Bulldog TV is the cable channel that is all about TLU.

==Christmas Vespers==
In preparation for the Christmas holidays, the TLU choirs collaborate with the TLU band to host the annual Christmas Vespers services. This celebration of music and word honors the integral role music has played and is playing in Texas Lutheran curriculum and cultural history. The service is usually held four days in Seguin and one or two days in Austin to allow the campus and Seguin communities, as well as TLU families and the Austin community, the opportunity to attend the service.

==Krost Symposium==
Every year, Texas Lutheran hosts a symposium focusing on a particular new topic. This multi-day Krost Symposium event brings in guest speakers with a range of viewpoints and experiences on the chosen topic. The first Krost Symposium was held in 1981 and the program has continued annually without interruption ever since. Events are free and open to the public.

==Notable alumni==
- Laurie Corbelli was a member of the TLU team that won the 1975 & 1976 AIAW Division II National Championship.
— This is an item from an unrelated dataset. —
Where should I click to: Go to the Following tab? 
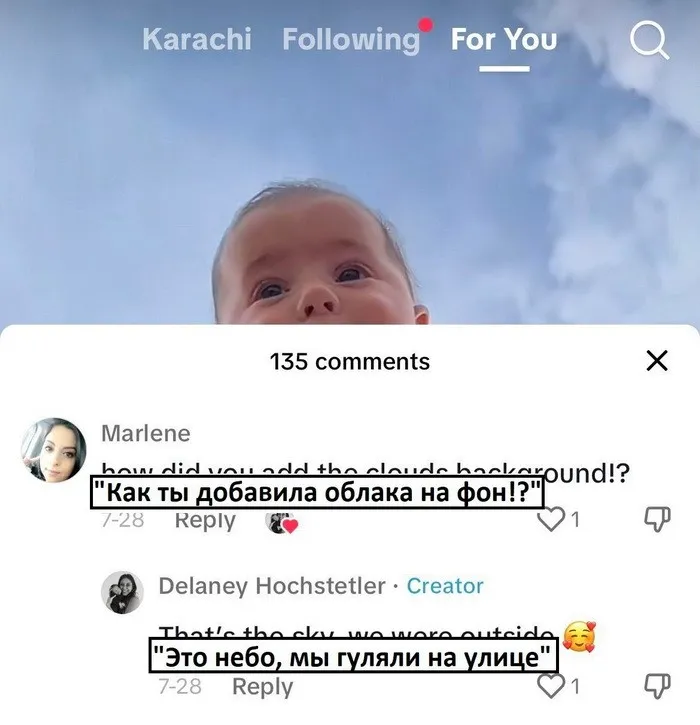click(x=351, y=40)
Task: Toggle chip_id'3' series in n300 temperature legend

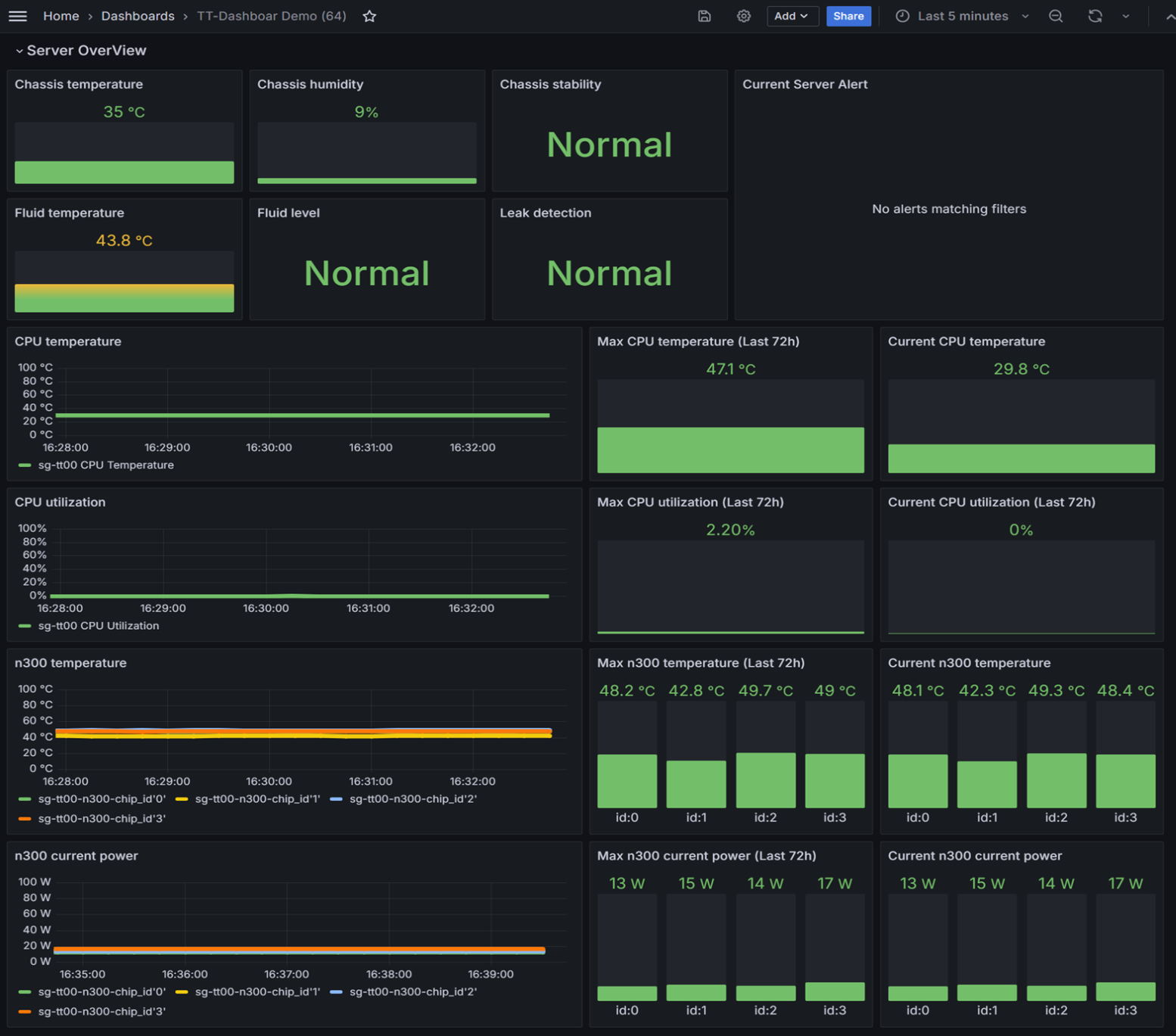Action: coord(101,819)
She was a Silver Medalist with the 1984 U.S. Olympic Volleyball Team, and now is head coach of the Texas A&M Aggies women's volleyball team
- Lee Eun-chul was a student from South Korea, who competed at five Olympic Games from 1984 to 2000. He was the Olympic Gold Medal winner at the 1992 Games in Barcelona.
- Cameron Beckman graduated from TLU in 1993 and became a PGA Tour golfer. He earned his third PGA Tour title at the 2010 Mayakoba Golf Classic.
- Alton Chung Ming Chan is a Grammy Award nominated concert pianist. He earned his undergraduate degree at TLU, and his Masters and PhD. at the University of North Texas College of Music.
- Edmund Kuempel received a Bachelor of Business Administration from TLU. He was a Republican member of the Texas House of Representatives from Guadalupe County for some twenty-seven years until he died in 2010.
- Steven Long attended Alvin Community College, Texas Lutheran College (now TLU), and Sam Houston State University. From 1977 until 1988, Long owned and published the In Between, a weekly newspaper in Galveston. After closing the In Between, Long worked for the Houston Chronicle for six years and was later assigned by the New York Post to cover high-profile cases, such as the case of Andrea Yates, and the fall of Enron.
- Verne Lundquist graduated from Texas Lutheran College (now TLU) in 1962. Lundquist, called "the Golden Voice", is currently a play-by-play sportscaster by CBS Television Sports, covering college football and baseball, as well as major golfing events. In 2007 he was inducted into the Hall of Fame of the National Sportscasters and Sportswriters Association.
- Steve Lutz Division 1 head men’s basketball coach for Texas A&M Corpus Christi and an assistant for Purdue and Creighton. Graduated from Texas Lutheran with a Bachelor in Secondary Education.
- Don Mischer is a producer and director of television and live events. He attended TLU and graduated from the University of Texas at Austin in 1961. He has won fifteen Emmy Awards, ten Directors Guild of America Awards for Outstanding Directorial Achievement, two NAACP Image Awards, a Peabody Award for excellence in broadcasting, and the 2012 Norman Lear Achievement Award in Television from the Producers Guild of America.
- Getoar Mjeku, BA in political science, class of 2010 — Kosovo Albanian lawyer and politician, deputy minister of economy, and formerly deputy minister of industry, entrepreneurship and trade of Kosovo
- Faton Bislimi graduated from TLU with a B.S. in computer science and a B.A. in math. Bislimi wrote for the Albanian daily Bota So and worked with the Albanian-American Civic League. He wrote two books, a compilation of math problems and a series of journalistic writings titled Në Rrugëtim me Kosovën: Tatëpjetat dhe të Përpjetat. He founded The Bislimi Groutoto to offer better education opportunities to Kosovar students, and 13 full scholarships have been awarded through The Bislimi Group.
- Chris Elley graduated from TLU with a B.A. in Communication Studies, and earned a Master's in Mass Communications from Texas State University. Elley is the founder and current Director of Austin, Texas-based film production company Electro-Fish Media Inc. He holds two Emmy Awards and two additional nominations.
- Scott Seely, B.A. in church music, bishop suffragan of the Anglican Diocese of All Nations.